*** Exercise material

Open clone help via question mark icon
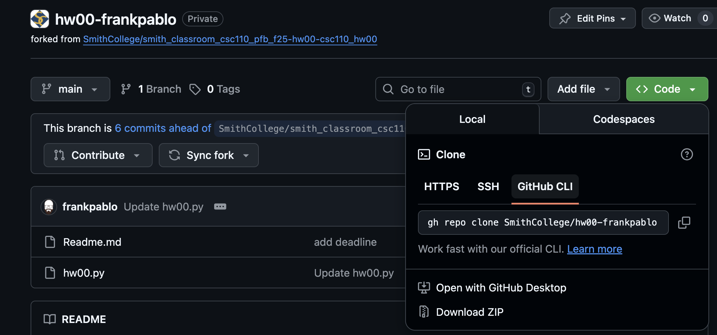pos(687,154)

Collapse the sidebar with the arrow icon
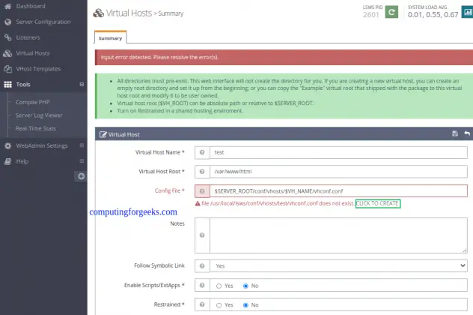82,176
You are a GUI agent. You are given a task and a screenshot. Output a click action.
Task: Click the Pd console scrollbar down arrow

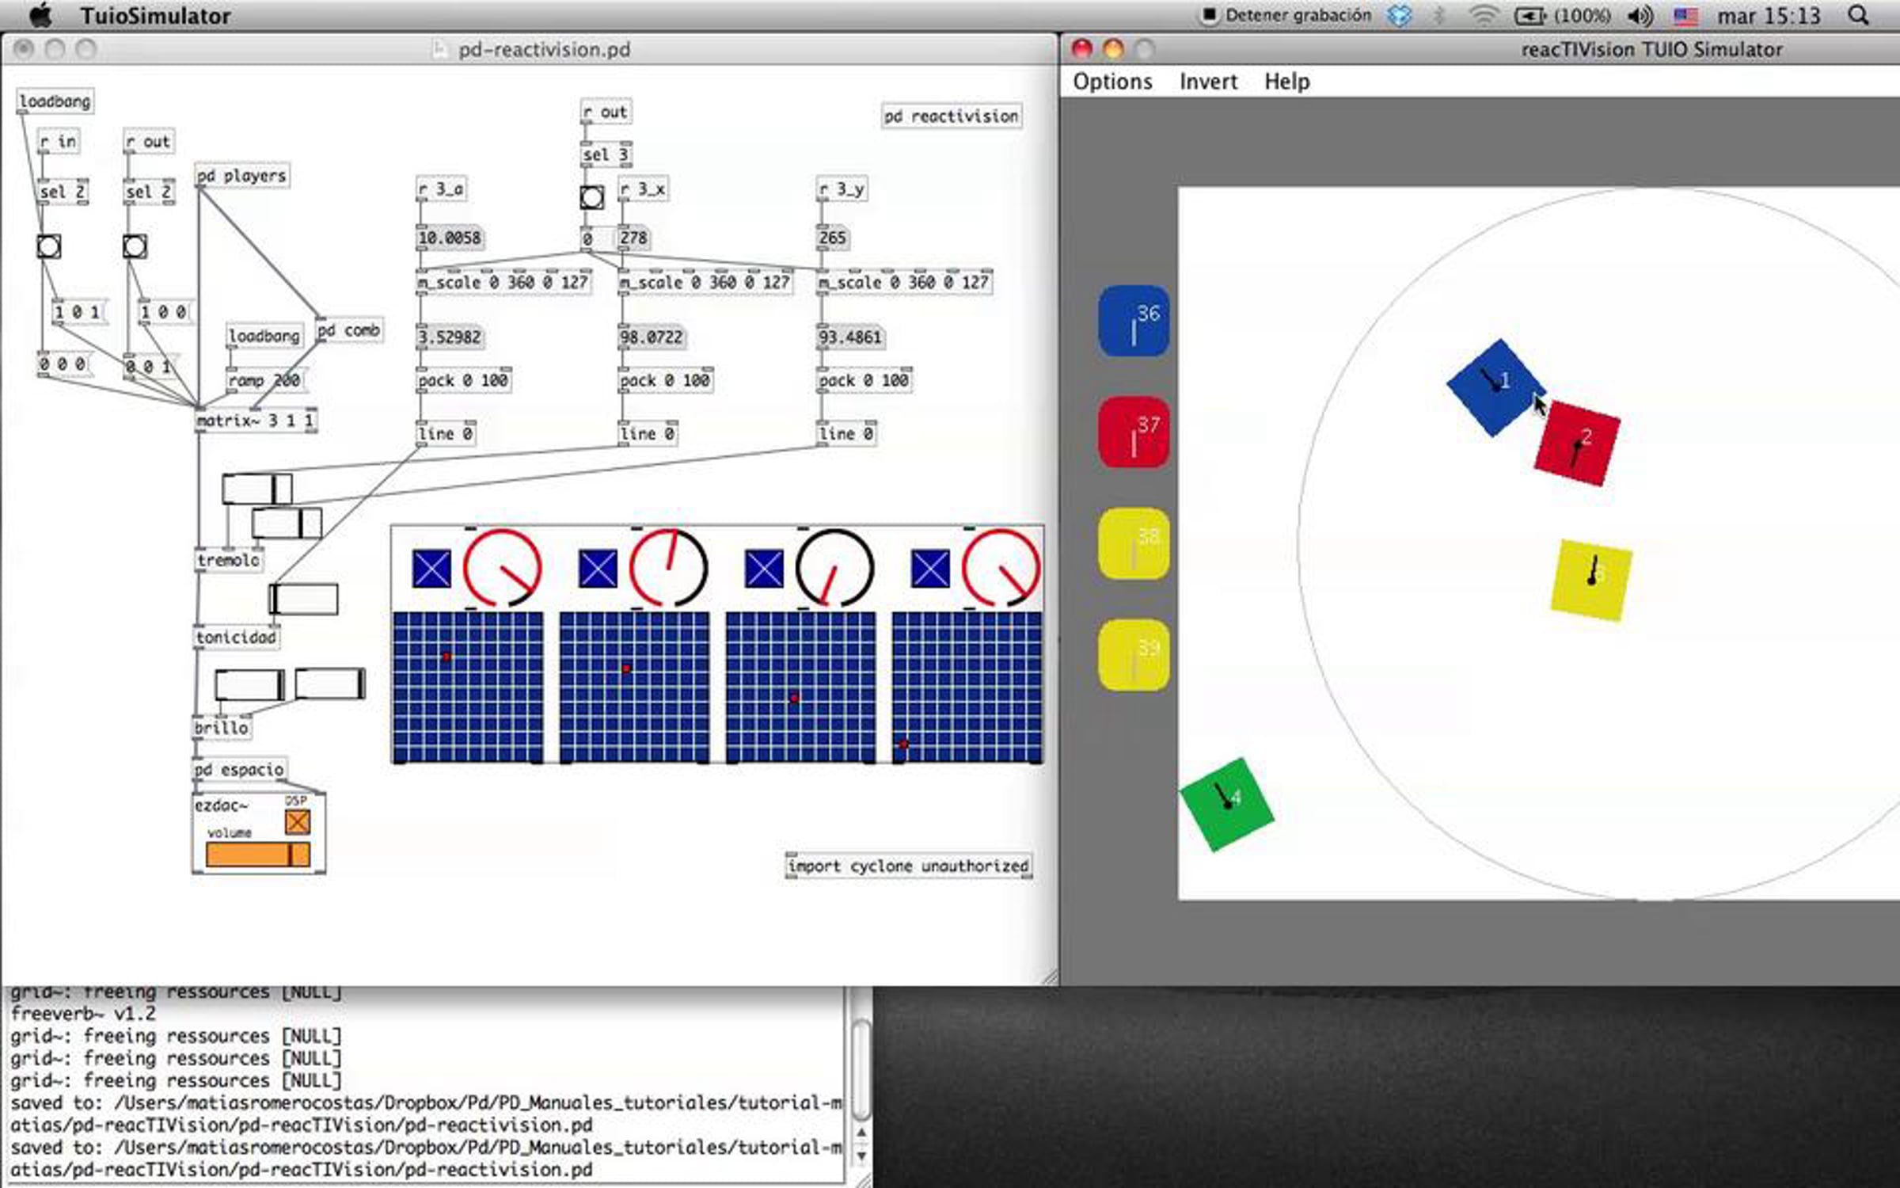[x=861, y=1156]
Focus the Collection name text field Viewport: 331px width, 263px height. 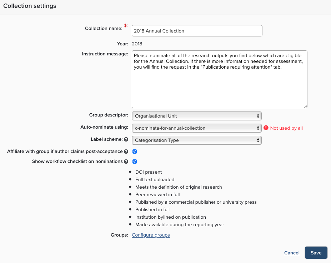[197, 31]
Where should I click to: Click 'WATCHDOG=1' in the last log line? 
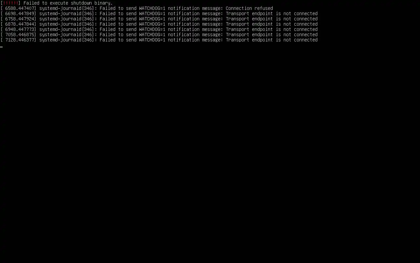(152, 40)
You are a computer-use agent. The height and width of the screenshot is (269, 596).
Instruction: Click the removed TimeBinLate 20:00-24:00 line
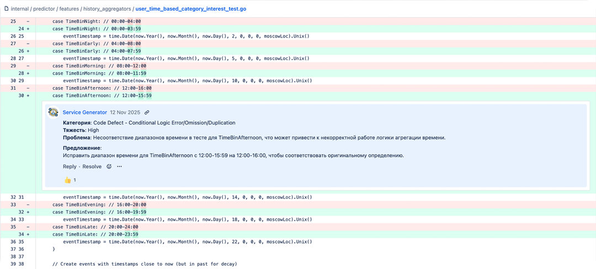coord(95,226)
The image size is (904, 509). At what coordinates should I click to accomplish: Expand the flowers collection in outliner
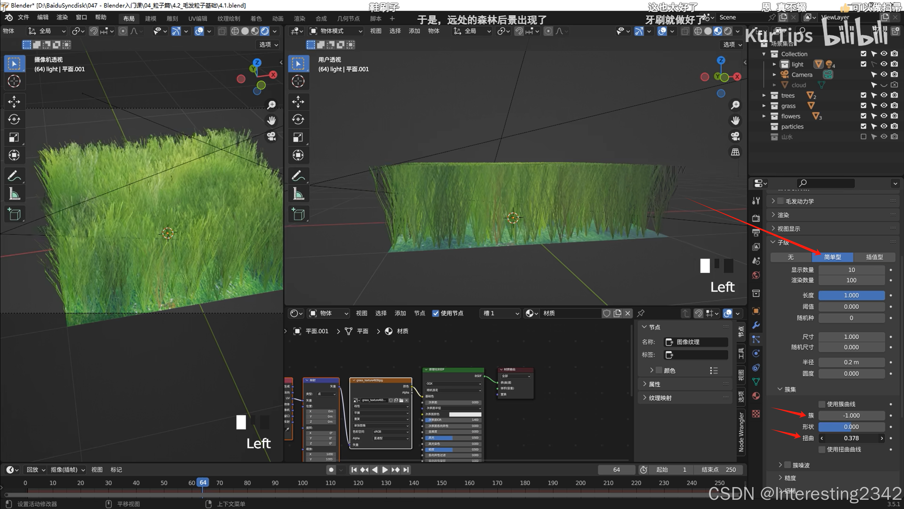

******

Task statement:
Starting with the line that contains "Where should I" and continuing through the line that contains "coord(95,226)", write those records out again with their requests, but scale every click coordinate in the answers by 0.85, rounding to whole numbers with halves rounded up. Leave the pictures out.

Response for this exercise:
Where should I click to: Click 'WATCHDOG=1' in the last log line? 
(129, 34)
You are a computer-use agent. The height and width of the screenshot is (269, 596).
Instruction: Click the removed TimeBinLate 20:00-24:00 line
coord(81,192)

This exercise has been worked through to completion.